Top court won't hear repeat abuser's bid

Last Updated Thu, 21 Apr 2005 11:56:28 EDT
CBC News

BOWDEN, ALTA. - A man who made headlines in 1989 for trying to stop his girlfriend from having an abortion has failed in an attempt to overturn an order requiring him to tell his parole officer whenever he strikes up a relationship with a woman.

On Thursday, the Supreme Court of Canada refused to hear Jean Guy Tremblay's appeal of a judge's order that was made in 2000.

Jean Guy Tremblay (file photo)

Three justices of the court who had been considering his application dismissed it without awarding him legal costs.

Tremblay is scheduled to get out of the Bowden Institution in Alberta on July 2, when he will have finished serving a five-year sentence for the latest in a series of 14 attacks on women.

Most of them have been romantic partners whom he has threatened, stalked, unlawfully confined or brutally assaulted.

His history of violence goes back to at least 1989, when his then-girlfriend, Quebec woman Chantale Daigle, decided to abort the baby she was carrying rather than bring a child into an abusive relationship.
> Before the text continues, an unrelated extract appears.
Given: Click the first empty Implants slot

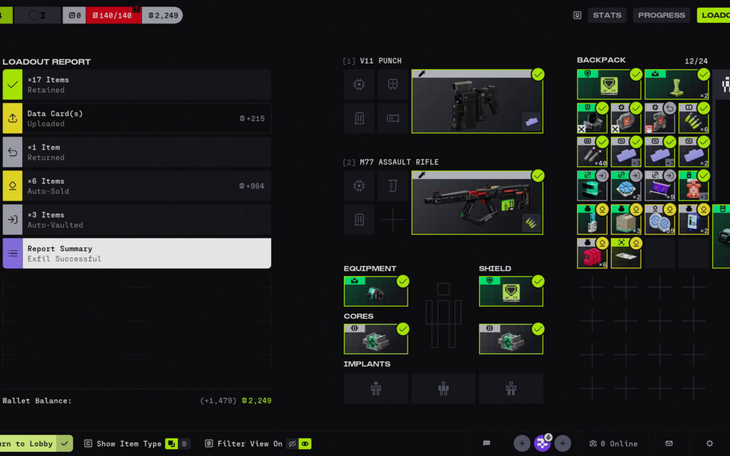Looking at the screenshot, I should click(376, 388).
Enraged, Tremblay won a court injunction to prevent the abortion, in a ruling that fanned the fires of the country's ongoing debate about a woman's right to choose whether to terminate a pregnancy. The Supreme Court eventually overturned the injunction.

Tremblay headed back to Canada's top court to challenge a long-term supervision order that a judge imposed on him in 2000 when the Crown sought to have him declared a dangerous offender.

 

 

"A long-term supervision order is really designed to make sure that the individual is a minimal risk to society, as opposed to just being out there unsupervised," said Doug King, a criminologist at Mount Royal College.

The order means that Tremblay will have to live under certain conditions set by the National Parole Board for 10 years after he is released, even though he will have served his full sentence.

Mike Halko of the National Parole Board.

He will have to undergo psychological counselling, he must live in a halfway house in Ottawa for at least 90 days, and he can't contact any of his victims or their families.

But the major condition is that he has to report all relationships with women to his parole supervisor.

"Essentially it requires him [to report] whenever he enters any relationship with an adult woman, whether it's casual or intimate, whatever it might be," said Mike Halko of the National Parole Board.

Critics say that will be virtually impossible to enforce.

"How can a probation officer or anyone else be assured that in fact they will report any relationship they become engaged in?" said Mary Ann Sanderson, who works with a Calgary women's shelter. "It seems quite a nebulous sentence."